Tepat pada pagi hari tepat pada matahari yang baru saja muncul ke permukaan, kedua wanita serta Ranza telah menginjakan kaki di tanah merah putih. Lelaki itu tidak banyak bicara kali ini, kemana saja kedua wanita itu akan pergi, maka dia akan ikut.

Ketima kakinya melangkah keluar dari pintu bandara, Ranza merasakan udara yang hangat. Seperti yang dia ketahui bahwa Indonesia terletak di tengah garis Khatulistiwa, yang di mana hanya ada dua musim di negara ini. Musim hujan dan musim kemarau.

Karena suhunya berbeda dari Korea, Ranza berinisiatif untuk melepaskan jaketnya. Padahal ini masih pagi tapi dia merasa hangat dengan udaranya. Mereka bertiga berjalan menuju Taksi yang sudah di pesan oleh Rona. Meletakan barang-barang mereka di bagasinya, di bantu oleh pak supir. Setelah semuanya sudah beres barulah mereka masuk ke dalam mobil. Ranza duduk di depan, bersebelahan dengan pak supir.

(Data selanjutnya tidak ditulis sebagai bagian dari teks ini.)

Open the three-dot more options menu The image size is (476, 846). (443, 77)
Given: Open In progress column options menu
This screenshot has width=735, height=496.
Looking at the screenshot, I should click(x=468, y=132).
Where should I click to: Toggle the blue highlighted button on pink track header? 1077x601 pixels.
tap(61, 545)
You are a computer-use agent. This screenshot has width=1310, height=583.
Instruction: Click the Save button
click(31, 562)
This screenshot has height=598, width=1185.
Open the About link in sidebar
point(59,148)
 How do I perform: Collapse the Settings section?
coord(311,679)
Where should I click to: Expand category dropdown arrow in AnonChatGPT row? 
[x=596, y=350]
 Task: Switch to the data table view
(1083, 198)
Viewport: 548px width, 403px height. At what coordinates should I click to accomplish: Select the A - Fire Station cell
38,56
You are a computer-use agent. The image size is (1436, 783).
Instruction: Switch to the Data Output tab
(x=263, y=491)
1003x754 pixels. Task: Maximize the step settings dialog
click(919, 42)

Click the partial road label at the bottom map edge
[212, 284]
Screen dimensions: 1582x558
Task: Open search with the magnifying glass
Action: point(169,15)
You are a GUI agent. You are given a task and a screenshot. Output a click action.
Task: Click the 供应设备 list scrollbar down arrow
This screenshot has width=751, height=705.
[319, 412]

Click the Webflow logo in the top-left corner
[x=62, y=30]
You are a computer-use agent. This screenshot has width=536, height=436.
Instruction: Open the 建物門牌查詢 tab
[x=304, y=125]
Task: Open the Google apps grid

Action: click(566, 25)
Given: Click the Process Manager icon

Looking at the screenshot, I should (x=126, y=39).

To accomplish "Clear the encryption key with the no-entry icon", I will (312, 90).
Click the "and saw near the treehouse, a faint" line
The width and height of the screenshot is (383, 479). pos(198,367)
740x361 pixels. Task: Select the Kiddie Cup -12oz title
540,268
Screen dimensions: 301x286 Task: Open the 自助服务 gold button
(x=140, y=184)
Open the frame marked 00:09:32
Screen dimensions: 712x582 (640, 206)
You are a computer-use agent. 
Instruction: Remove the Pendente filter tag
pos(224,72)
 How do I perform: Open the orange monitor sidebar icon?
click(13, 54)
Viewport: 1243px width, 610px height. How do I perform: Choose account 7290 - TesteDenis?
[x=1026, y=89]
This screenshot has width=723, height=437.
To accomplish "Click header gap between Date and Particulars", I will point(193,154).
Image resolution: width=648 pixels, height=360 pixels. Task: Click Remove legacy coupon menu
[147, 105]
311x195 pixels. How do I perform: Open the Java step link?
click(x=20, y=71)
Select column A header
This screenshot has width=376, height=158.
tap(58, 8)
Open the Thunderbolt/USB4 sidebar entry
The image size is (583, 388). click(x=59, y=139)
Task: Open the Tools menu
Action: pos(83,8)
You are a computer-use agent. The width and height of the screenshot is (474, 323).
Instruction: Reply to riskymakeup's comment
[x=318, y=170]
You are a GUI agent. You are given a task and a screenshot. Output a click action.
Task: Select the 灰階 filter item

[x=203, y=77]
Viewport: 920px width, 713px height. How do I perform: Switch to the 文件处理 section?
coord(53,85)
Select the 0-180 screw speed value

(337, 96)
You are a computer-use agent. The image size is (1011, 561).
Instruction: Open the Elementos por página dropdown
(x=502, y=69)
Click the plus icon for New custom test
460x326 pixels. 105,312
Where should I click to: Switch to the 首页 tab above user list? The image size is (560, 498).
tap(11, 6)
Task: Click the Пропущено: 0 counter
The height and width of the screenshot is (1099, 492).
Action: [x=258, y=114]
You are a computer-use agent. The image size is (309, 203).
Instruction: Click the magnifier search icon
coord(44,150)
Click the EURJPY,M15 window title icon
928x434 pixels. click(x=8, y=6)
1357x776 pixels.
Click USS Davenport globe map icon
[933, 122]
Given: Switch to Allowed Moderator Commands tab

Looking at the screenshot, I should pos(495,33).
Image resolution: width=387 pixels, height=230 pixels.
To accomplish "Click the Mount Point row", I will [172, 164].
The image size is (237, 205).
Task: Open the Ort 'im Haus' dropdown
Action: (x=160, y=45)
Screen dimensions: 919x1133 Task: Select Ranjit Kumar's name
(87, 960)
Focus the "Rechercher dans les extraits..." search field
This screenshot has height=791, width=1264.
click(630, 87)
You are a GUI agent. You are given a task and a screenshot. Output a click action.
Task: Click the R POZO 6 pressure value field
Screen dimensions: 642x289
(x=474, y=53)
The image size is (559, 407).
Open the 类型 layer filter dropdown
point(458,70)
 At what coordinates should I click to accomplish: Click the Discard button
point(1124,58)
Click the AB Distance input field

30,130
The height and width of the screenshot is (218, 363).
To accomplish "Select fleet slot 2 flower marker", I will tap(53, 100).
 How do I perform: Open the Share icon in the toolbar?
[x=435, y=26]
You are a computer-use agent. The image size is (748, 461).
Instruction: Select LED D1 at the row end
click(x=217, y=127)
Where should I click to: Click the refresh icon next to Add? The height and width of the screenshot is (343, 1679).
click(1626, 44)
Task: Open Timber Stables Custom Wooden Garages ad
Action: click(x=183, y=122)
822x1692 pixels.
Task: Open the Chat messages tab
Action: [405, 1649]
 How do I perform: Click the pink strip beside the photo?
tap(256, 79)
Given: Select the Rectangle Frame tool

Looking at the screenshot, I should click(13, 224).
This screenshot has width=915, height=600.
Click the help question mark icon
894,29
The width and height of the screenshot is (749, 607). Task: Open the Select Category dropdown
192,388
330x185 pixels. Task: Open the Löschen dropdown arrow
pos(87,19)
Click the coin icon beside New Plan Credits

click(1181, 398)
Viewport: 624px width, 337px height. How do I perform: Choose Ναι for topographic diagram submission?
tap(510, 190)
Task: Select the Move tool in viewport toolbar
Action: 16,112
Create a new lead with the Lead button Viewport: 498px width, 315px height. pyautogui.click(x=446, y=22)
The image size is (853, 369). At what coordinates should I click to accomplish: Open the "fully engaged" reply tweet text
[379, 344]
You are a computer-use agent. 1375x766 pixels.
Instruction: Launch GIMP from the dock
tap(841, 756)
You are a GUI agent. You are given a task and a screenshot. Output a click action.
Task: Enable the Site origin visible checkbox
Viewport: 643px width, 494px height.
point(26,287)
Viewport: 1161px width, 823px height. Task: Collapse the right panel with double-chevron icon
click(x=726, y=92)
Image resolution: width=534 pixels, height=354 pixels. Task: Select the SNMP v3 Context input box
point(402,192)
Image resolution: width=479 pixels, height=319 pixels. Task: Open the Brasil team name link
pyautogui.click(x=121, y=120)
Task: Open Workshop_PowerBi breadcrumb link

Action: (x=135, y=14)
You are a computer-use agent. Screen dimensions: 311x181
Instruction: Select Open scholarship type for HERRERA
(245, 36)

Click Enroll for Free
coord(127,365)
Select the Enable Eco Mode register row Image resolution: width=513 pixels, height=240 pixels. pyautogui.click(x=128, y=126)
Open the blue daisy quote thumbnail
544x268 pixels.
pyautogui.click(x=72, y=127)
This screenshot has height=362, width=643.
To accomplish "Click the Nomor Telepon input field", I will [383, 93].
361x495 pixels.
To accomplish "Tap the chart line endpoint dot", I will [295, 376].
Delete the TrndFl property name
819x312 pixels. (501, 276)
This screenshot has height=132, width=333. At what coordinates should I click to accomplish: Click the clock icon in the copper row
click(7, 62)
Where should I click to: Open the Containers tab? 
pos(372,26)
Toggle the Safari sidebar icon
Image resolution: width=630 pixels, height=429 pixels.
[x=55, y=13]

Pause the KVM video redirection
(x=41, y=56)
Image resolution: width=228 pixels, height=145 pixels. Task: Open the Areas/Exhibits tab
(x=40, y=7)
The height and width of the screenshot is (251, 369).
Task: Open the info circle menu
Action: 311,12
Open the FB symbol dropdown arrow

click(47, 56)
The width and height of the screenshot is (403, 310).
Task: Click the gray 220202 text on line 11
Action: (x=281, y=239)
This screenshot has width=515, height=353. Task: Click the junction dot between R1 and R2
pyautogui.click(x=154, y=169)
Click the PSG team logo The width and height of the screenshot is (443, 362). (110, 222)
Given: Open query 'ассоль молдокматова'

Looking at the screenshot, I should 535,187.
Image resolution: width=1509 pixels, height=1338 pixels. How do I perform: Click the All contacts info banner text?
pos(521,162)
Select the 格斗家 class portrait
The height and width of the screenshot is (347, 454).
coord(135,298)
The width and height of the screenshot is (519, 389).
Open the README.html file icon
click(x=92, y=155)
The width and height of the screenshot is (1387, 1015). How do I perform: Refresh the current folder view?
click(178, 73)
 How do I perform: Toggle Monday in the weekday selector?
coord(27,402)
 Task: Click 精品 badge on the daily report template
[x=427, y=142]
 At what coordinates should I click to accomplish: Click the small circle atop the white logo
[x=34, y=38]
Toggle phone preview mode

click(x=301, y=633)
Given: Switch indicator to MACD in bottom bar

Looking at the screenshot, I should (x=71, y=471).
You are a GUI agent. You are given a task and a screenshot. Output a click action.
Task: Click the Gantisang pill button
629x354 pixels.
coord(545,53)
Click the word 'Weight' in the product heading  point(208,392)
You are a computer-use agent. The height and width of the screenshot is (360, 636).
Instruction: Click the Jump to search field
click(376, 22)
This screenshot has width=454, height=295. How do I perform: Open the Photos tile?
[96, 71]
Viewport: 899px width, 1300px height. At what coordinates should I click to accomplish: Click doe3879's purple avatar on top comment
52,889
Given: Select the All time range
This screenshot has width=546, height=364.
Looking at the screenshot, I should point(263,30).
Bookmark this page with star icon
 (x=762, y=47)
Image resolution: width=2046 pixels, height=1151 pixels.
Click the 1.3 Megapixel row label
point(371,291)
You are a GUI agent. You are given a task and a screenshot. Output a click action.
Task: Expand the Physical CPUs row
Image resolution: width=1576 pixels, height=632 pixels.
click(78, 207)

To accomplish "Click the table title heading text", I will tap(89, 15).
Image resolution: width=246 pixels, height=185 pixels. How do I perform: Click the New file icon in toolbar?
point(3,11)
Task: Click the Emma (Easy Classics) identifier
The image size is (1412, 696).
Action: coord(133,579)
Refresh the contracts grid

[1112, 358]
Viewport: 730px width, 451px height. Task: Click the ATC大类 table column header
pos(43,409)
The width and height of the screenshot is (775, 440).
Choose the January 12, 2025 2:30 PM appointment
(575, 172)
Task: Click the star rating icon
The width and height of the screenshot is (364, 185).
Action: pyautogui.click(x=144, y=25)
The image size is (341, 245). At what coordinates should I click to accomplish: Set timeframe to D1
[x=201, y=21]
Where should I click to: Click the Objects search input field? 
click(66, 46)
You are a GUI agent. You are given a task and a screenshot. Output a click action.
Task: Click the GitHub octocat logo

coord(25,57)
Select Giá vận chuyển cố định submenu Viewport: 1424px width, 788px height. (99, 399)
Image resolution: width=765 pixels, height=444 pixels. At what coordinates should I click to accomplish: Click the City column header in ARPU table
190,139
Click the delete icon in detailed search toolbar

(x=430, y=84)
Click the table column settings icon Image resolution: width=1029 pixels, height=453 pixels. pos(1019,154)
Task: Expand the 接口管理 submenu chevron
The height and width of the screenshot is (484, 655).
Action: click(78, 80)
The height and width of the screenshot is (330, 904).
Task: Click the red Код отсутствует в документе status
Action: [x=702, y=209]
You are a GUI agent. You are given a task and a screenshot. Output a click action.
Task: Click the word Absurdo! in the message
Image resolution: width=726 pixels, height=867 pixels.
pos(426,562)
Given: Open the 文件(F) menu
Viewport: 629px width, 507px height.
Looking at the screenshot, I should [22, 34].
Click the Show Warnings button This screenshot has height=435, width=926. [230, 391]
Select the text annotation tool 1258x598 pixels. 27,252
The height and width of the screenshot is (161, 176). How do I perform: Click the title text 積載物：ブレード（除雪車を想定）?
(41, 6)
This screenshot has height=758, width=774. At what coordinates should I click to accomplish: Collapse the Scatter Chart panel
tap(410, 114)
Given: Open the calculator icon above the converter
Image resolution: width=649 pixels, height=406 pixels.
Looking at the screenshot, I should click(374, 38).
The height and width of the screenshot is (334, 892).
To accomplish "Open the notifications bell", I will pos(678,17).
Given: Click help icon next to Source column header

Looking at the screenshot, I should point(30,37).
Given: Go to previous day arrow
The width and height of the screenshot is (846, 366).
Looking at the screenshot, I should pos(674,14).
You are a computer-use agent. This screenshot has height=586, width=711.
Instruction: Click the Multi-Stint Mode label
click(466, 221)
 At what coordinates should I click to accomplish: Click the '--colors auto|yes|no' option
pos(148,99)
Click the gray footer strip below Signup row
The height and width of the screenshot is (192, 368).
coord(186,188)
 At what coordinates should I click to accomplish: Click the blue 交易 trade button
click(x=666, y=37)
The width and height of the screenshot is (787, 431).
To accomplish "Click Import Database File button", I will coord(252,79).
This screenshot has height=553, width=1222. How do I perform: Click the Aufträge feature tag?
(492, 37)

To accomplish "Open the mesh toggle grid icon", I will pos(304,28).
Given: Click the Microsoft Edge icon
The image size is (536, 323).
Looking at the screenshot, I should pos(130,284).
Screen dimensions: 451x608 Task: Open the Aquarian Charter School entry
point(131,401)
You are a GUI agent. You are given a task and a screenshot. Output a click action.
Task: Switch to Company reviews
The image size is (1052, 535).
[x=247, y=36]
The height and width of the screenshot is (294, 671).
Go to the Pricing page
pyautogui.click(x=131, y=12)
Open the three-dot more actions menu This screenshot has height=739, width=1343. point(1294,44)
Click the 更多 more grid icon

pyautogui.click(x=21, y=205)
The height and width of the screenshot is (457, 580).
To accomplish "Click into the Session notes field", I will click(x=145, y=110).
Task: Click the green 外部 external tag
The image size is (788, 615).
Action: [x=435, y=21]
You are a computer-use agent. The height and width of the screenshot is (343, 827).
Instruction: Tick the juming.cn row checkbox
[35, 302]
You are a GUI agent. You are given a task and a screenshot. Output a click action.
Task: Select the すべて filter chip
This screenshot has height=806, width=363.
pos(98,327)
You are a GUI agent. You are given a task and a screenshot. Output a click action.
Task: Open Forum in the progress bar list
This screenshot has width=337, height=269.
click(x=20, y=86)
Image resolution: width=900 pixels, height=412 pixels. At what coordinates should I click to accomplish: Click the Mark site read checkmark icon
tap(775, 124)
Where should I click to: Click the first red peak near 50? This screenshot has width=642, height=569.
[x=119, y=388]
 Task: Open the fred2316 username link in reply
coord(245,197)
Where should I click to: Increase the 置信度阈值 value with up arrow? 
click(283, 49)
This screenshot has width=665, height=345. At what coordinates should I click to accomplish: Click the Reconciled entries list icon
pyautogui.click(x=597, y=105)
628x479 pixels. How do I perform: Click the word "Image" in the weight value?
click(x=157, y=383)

"Habis terbang dari mana, mas?"

Ranza menoleh ke samping. Mas? Dia tahu panggilan itu artinya Kakak atau Abang untuk laki-laki. Tapi kenapa saat panggilan itu di tunjukan untuknya, rasanya sedikit aneh?

"Dari Korea, Pak." Ranza menjawab sopan.

Pak supir mengangguk. "Pantesan putih, glowing, ganteng, kayak artis-artis kpop gitu muka, Masnya."

Mendengar pujian dari supir taksi, Ranza hanya tertawa pelan merasa malu.

"Udah punya pacar belum, Mas? Saya punya anak gadis, gelis lah pokoknya. Kayaknya cocok sama, Mas."

Di saat itu juga, Ranza membelalak terkejut. Dia terdiam mematung bingung harus menjawab apa dari kalimat pak supir taksi itu barusan. Sedangkan Sunhi dan Rona yang menyaksikan keduanya itu saling bercakap hanya bisa tersenyum, sesekali saling lirik. Mereka mengerti dengan apa yang kedua lelaki itu bicarakan, tapi mereka susah untuk masuk kedalam pembicaraan karena lantaran kurang bisa untuk berkomunikasih dengan bahasa Indonesia.

Taksi yang mereka naiki, kini telah berhenti di sebuah gedung yang menjulang tinggi. Sebuah apartemen bintang lima. Setelah turun dari taksi, Sunhi melangkah menuju meja resepsionis sebentar. Kemudian, mereka bertiga menuju lift untuk sampai ke lantai apartemen yang sudah di sewa oleh Sunhi.

"Kamu istirahat saja sebentar, Sayang. Kita akan menjenguk Mira kerumah sakit sekitar jam sepuluh." Sunhi berkata. Mereka baru saja melangkahkan kaki masuk kedalam apartemen. "Tidak perlu khawatir, Mira baik-baik saja," tangan keriputnya memegang bahu kiri Ranza agar tidak terlalu khawatir.

Ranza tersenyum tipis. "Baik, Halmeoni."

"Sekarang kamu tidur saja di kamar, ya? Istirahat," Perintah Sunhi. Dia tahu betul Cucu laki-lakinya ini kelelahan dan cemas akan keadaan Mira.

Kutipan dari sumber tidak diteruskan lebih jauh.